Data extracts section start
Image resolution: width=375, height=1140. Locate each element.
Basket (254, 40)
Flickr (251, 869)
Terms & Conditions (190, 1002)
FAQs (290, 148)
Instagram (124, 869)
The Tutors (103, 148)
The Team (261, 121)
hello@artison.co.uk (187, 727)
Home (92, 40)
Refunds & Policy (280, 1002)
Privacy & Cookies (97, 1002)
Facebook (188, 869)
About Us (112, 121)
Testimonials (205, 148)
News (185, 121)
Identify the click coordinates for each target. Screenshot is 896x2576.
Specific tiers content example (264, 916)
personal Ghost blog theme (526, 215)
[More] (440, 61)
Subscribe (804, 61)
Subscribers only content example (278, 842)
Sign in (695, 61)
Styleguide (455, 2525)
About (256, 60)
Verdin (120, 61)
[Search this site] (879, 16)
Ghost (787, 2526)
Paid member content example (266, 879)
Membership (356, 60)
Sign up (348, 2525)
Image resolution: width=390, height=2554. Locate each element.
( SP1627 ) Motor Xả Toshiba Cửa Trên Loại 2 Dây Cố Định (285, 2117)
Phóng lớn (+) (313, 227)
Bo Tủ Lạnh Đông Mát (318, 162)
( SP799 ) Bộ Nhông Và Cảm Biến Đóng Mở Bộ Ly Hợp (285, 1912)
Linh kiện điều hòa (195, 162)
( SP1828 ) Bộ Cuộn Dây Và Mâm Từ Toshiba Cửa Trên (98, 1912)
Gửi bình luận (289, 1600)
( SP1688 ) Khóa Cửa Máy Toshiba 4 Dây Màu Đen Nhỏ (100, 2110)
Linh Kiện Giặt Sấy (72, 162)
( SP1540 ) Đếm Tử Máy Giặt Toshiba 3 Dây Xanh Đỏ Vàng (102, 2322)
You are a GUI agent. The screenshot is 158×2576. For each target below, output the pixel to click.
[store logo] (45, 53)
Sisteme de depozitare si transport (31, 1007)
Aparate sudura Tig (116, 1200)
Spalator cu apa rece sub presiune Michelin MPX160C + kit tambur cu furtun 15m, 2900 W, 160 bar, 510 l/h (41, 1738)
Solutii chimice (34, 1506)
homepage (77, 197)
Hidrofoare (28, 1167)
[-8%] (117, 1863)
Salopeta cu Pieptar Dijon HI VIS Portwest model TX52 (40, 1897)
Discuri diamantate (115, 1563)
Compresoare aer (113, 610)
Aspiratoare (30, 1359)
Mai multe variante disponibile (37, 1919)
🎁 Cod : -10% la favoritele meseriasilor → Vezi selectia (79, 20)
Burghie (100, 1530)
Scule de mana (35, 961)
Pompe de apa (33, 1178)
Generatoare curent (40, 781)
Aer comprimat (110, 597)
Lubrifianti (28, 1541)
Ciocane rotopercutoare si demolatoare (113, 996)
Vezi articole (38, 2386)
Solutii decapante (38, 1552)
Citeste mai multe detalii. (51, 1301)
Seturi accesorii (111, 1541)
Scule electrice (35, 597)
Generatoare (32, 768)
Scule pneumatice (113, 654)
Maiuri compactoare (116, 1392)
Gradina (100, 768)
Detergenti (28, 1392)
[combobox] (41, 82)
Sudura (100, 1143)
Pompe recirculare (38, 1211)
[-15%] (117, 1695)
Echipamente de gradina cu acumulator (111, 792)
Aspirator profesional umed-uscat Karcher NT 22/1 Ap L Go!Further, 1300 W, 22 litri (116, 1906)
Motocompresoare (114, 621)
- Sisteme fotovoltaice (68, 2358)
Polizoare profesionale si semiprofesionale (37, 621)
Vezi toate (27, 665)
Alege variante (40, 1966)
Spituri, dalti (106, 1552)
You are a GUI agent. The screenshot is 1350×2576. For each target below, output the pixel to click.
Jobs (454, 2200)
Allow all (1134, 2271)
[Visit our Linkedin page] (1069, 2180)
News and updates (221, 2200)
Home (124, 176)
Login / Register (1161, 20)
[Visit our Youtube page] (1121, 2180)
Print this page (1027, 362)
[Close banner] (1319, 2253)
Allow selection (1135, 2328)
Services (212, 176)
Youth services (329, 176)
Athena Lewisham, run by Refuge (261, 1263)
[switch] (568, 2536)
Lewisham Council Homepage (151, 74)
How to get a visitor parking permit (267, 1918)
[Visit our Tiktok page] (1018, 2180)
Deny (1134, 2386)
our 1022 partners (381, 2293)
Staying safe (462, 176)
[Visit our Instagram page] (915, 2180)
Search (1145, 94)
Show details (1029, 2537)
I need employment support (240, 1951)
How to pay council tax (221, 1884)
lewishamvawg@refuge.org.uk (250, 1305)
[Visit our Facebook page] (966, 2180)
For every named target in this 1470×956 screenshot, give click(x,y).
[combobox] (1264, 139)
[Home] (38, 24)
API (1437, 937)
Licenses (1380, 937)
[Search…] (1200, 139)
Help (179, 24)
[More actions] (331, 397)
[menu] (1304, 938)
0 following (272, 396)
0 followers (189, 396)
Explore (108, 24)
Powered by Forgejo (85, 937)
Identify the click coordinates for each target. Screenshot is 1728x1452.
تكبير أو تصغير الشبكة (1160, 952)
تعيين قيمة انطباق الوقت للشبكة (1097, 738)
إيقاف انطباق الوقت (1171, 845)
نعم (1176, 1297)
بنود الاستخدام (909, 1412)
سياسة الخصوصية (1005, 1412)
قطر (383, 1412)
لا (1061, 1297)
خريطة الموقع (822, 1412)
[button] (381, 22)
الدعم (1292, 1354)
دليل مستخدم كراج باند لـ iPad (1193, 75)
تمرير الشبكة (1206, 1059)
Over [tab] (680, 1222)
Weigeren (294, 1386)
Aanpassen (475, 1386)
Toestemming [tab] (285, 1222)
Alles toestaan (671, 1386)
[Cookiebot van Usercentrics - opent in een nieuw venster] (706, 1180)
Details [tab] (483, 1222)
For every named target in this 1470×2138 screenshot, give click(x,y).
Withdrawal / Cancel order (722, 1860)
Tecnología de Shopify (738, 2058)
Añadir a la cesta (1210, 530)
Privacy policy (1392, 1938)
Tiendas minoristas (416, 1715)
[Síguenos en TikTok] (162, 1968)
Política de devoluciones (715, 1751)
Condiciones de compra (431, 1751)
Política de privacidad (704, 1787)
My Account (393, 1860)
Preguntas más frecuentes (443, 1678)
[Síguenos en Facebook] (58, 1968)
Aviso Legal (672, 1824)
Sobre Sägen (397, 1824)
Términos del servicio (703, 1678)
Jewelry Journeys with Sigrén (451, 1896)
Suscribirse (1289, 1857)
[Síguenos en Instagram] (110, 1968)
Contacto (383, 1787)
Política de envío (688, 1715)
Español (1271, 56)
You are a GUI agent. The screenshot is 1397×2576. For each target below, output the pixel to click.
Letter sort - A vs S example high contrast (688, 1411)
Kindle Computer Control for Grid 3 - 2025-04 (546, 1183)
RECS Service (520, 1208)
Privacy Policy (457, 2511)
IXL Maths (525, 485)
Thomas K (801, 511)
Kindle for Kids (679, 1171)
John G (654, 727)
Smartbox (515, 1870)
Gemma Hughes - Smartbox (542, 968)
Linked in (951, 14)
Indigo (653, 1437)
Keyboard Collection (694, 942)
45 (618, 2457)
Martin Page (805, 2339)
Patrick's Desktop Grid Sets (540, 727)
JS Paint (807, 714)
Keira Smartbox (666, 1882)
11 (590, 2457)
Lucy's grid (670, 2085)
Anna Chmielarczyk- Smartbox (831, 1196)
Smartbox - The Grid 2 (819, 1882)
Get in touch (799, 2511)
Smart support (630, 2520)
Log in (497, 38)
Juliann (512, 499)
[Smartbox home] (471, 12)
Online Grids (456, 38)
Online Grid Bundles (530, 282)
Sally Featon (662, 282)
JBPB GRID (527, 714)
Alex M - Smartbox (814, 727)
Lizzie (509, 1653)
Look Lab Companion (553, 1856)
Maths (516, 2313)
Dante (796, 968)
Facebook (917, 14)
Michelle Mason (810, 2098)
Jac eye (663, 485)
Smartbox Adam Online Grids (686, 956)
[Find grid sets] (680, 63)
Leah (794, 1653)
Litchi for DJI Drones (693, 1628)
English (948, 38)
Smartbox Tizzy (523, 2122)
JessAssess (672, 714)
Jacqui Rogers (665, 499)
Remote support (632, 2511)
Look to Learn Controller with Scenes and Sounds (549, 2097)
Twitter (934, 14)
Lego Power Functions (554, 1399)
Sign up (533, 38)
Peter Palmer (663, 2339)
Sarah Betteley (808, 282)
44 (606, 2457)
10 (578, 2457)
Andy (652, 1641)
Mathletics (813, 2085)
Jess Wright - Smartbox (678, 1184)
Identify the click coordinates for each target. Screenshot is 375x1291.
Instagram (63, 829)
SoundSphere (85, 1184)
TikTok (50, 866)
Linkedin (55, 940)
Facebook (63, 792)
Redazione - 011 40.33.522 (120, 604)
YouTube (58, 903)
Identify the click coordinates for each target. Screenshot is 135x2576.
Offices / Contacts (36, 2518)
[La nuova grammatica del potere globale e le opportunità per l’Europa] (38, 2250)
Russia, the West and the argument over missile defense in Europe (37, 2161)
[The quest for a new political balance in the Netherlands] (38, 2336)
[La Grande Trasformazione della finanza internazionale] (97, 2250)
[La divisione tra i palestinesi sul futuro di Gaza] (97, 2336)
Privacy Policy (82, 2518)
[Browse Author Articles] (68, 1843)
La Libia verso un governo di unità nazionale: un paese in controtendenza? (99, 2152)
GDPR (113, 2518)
Data extracts section end
Directions for this task. Look over the entries above and say how many lines contain "الوقت"; give only the number.

Reply. 2